Mon rôle sera de prendre les choses sous l'angle de la population. Et à ce niveau, on se rend compte que les choses sont complexes. Moi, je n'ai jamais rencontré une tête pensante, quelle qu'elle soit, qui puisse dire, « j'ai la solution sur le rural. » Je pense même que cela n'arrivera jamais. Par contre, ce que j'ai rencontré c'est beaucoup de gens qui, sur le terrain, avaient des solutions. C'est là la clé. Je pense que la démarche qui consisterait à uniformiser les enjeux, notamment par l'uniformité des contraintes et des règlements, on n'y arrivera pas. Ce qu'il faut faire peut-être, c'est enfin accepter de s'appuyer sur les acteurs et les actifs ruraux pour qu'ils trouvent eux-mêmes des solutions au développement rural. Personne ne sera suffisamment plus intelligent que les autres pour dire moi j'ai trouvé la solution qu'il faut faire passer par la loi. Ça ne marche pas et c'est peut-être l'une des causes des difficultés actuelles du développement rural.

Un deuxième point, puisqu'on parle de développement des activités. L'agriculture a un rôle éminemment majeur dans les activités économiques de la ruralité. Je suis génétiquement sensible à cette phrase selon laquelle « il n'y a pas de pays sans paysans », a fortiori puisque Bernard Lacombe habitait d'abord à Camboulager, au coeur de l'Aveyron et je crois que ce n'est pas par hasard qu'il habitait là. « Il n'y a pas de pays sans paysans », c'est un état de fait, c'est un constat.

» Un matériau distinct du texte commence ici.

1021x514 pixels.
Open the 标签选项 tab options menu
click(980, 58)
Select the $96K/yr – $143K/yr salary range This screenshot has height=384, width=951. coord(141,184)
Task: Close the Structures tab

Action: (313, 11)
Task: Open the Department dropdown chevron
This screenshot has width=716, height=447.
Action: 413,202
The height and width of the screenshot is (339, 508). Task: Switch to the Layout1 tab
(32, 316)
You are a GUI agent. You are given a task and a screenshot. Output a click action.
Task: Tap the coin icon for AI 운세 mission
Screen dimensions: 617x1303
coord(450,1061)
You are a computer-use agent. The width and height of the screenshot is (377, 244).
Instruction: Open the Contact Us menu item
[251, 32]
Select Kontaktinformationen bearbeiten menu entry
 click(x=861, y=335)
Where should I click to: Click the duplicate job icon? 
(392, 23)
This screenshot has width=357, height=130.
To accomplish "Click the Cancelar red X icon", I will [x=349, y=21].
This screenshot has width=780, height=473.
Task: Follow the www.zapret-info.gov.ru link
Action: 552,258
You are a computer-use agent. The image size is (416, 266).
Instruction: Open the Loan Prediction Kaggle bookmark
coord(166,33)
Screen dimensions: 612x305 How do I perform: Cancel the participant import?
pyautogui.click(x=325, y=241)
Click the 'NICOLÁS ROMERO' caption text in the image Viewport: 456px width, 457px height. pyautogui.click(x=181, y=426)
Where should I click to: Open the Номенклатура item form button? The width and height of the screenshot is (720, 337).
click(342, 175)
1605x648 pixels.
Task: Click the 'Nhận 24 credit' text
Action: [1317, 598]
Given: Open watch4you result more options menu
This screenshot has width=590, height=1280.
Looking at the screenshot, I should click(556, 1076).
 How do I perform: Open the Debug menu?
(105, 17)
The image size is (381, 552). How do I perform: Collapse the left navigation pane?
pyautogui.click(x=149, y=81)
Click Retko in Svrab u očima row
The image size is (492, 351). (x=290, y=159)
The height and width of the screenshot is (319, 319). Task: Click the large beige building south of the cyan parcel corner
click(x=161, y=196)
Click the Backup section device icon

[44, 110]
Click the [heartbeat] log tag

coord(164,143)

Il a aussi dit, « Il n'y a pas de territoire sans avenir. Il n'y a que des territoires sans projet. » Et je crois qu'un projet de territoire en soi, il ne faut pas se leurrer, ça n'existe pas. Les projets ne sont portés que par les femmes et les hommes qui sont sur ce territoire. Il faut donc s'intéresser à ces femmes et hommes.

Or on a entendu dire que les services publics quittaient les campagnes parce qu'il y a un problème de rentabilité. Le problème de rentabilité est d'abord un problème de taux d'usage. Il est donc un peu difficile de parler de rentabilité quand on parle des phénomènes aux conséquences humaines aussi fortes. Par contre, il est évident que le taux d'usage doit être suffisant. Je crois que le premier objectif est de permettre aux populations de s'installer, d'habiter et de travailler dans les zones rurales. Un des premiers devoirs que nous avons est d'être capable d'accueillir.

La question qui se pose est donc de savoir comment faire pour accueillir, libérer, responsabiliser et rapprocher ? Je suis persuadé que nous sommes dans un mouvement qui est absolument favorable aux territoires ruraux. Si ces territoires continuent néanmoins à connaître quand même des difficultés, c'est parce qu'on empêche aux acteurs qui en sont issus de s'organiser comme ils l'entendent et de manière adaptée. Ce qu'il faut, c'est des formes d'organisation qui n'ont rien à voir avec les organisations urbaines concentrées sur des territoires aux densités beaucoup plus larges. Ce qu'il faut pour le monde rural, ce sont des modes d'organisations différents ; il faut laisser faire les acteurs. Les solutions existent et chaque fois qu'on s'intéresse aux projets d'une commune ou d'une entreprise, les capacités d'adaptation existent.